### Try it:
Below are entries. Reproduce exactly the lines between the line holding "Given: Click the 国家药品监督管理局 site title" and the line holding "Given: Click the Unique", inclusive, and only those.

= Beginning of Section =

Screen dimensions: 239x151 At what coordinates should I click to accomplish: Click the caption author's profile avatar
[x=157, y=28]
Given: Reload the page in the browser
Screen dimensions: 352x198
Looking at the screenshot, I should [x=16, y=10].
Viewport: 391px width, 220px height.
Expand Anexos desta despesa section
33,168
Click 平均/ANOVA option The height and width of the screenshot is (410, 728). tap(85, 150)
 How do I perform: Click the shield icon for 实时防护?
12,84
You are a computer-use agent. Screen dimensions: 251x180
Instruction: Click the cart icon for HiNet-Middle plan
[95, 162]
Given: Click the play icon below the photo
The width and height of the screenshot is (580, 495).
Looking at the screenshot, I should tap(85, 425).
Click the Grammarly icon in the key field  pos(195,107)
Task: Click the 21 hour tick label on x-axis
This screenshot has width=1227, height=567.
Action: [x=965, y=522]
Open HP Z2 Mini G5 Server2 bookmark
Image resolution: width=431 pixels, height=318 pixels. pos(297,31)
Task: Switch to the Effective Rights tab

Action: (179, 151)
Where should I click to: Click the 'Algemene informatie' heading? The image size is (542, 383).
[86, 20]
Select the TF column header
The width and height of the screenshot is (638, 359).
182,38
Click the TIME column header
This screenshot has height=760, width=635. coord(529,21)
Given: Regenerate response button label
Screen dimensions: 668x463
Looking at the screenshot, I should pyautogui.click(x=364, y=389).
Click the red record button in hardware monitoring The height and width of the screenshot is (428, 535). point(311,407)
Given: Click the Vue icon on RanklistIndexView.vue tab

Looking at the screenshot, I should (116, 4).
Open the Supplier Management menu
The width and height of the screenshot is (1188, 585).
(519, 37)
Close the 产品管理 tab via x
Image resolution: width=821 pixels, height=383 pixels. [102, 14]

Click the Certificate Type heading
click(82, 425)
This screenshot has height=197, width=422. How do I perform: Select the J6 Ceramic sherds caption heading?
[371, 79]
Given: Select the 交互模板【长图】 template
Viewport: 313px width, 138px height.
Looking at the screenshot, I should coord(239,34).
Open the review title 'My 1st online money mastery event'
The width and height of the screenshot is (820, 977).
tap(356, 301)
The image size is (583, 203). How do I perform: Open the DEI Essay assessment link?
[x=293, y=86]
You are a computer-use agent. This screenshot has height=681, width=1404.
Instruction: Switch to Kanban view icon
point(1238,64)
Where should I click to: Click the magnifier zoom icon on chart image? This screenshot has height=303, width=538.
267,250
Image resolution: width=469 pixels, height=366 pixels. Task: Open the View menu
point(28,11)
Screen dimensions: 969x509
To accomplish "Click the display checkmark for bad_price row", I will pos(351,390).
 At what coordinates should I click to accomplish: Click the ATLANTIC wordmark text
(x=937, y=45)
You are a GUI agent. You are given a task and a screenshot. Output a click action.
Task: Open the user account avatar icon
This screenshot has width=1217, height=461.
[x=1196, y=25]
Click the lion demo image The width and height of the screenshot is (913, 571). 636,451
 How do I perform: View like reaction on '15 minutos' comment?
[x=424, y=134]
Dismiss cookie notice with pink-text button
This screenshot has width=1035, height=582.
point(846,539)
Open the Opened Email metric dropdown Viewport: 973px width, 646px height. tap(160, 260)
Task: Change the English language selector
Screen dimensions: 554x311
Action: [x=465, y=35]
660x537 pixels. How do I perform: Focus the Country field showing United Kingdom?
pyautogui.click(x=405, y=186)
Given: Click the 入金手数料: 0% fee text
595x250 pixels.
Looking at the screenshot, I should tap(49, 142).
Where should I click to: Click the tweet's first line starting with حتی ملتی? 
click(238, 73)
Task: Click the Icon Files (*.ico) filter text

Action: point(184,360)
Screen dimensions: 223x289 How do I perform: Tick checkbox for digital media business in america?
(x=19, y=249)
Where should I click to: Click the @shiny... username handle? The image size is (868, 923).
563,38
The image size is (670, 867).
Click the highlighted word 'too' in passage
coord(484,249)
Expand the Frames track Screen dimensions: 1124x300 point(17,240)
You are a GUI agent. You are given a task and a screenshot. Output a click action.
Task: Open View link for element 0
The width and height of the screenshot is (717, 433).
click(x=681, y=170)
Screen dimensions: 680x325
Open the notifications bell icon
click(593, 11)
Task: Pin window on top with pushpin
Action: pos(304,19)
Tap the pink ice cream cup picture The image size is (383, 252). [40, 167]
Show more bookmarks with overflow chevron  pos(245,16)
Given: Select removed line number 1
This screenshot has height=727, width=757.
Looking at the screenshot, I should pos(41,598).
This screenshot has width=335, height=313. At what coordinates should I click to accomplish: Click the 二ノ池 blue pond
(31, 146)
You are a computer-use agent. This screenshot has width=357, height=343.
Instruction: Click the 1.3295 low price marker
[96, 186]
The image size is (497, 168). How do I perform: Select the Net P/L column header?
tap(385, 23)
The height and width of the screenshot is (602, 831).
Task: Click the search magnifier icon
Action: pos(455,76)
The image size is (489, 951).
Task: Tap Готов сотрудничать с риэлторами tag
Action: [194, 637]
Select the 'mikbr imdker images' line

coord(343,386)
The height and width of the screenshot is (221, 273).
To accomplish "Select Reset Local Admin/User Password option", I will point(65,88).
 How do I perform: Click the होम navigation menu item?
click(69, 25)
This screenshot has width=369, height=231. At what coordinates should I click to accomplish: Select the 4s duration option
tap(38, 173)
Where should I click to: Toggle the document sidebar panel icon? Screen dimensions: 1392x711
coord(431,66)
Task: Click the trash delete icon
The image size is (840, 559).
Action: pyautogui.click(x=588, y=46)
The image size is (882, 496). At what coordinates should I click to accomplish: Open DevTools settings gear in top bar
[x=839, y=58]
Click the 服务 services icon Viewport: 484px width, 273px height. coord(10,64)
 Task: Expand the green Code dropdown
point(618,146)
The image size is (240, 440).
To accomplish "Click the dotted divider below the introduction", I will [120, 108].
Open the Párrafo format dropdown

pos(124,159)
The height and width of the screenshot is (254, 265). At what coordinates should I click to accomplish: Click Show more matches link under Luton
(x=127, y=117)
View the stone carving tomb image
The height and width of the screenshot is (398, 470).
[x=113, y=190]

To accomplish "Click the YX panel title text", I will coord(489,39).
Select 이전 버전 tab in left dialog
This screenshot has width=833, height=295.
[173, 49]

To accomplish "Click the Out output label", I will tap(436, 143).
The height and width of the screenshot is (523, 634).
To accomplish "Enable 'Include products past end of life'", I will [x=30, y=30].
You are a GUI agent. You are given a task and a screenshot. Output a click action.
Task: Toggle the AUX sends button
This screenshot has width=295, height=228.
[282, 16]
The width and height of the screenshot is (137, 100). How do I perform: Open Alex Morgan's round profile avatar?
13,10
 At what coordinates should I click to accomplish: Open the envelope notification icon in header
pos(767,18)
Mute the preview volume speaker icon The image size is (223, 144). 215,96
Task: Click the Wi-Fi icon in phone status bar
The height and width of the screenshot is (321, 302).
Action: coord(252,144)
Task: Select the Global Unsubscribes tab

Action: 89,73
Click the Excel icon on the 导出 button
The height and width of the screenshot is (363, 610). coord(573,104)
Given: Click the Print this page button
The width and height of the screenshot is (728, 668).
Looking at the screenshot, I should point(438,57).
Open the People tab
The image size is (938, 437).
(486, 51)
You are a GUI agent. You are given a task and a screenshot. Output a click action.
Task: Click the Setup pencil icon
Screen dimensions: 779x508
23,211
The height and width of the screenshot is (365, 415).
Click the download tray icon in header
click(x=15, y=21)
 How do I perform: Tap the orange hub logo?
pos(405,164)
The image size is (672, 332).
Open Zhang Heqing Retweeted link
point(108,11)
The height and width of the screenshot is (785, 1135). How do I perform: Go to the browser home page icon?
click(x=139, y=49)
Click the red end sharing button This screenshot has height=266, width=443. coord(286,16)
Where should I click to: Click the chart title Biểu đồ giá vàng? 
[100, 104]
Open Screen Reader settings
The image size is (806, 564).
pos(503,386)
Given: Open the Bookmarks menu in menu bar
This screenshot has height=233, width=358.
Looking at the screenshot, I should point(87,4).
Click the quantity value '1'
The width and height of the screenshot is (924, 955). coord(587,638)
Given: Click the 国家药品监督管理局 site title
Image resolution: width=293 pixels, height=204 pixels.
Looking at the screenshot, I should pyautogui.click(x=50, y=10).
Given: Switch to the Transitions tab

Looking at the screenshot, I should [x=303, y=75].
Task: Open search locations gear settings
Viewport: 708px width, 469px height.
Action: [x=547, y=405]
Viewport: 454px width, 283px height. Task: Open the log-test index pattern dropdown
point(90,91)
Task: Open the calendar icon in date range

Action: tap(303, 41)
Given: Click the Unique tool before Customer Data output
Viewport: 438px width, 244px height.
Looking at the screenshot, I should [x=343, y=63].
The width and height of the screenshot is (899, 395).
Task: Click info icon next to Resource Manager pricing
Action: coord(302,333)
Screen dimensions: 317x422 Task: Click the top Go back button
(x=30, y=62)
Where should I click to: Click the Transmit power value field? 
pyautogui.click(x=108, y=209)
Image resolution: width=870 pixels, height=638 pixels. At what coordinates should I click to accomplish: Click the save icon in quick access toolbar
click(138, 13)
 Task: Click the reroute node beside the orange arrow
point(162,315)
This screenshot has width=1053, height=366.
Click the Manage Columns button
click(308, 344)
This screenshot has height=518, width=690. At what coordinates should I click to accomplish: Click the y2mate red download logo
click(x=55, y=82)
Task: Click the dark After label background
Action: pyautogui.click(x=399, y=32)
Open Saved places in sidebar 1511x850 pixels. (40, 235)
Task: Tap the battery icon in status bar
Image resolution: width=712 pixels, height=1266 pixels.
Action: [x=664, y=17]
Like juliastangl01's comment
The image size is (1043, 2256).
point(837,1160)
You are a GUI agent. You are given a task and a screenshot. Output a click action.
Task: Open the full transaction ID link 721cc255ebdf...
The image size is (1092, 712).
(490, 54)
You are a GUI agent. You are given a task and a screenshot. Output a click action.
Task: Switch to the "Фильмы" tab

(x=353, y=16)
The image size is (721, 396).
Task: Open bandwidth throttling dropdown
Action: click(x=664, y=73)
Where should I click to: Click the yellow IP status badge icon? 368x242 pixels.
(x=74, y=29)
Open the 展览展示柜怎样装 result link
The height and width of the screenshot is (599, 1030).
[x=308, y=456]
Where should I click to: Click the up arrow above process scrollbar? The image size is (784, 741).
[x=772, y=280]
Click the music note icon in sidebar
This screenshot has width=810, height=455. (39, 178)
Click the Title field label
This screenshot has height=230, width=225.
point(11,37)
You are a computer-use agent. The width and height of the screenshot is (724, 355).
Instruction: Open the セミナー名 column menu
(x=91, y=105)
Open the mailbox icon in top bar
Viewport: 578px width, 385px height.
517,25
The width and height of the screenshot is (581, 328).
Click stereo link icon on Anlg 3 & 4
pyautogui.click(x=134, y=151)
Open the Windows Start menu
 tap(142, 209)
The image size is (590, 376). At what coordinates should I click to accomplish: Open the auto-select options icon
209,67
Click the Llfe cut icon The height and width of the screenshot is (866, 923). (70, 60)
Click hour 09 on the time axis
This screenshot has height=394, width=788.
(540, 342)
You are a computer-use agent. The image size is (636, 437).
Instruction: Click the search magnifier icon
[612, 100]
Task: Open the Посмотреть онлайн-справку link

= End of Section =

### Written reply:
Given: Click the 国家药品监督管理局 site title
Image resolution: width=293 pixels, height=204 pixels.
Looking at the screenshot, I should pyautogui.click(x=50, y=10).
Given: Switch to the Transitions tab

Looking at the screenshot, I should [x=303, y=75].
Task: Open search locations gear settings
Viewport: 708px width, 469px height.
Action: [x=547, y=405]
Viewport: 454px width, 283px height. Task: Open the log-test index pattern dropdown
point(90,91)
Task: Open the calendar icon in date range

Action: tap(303, 41)
Given: Click the Unique tool before Customer Data output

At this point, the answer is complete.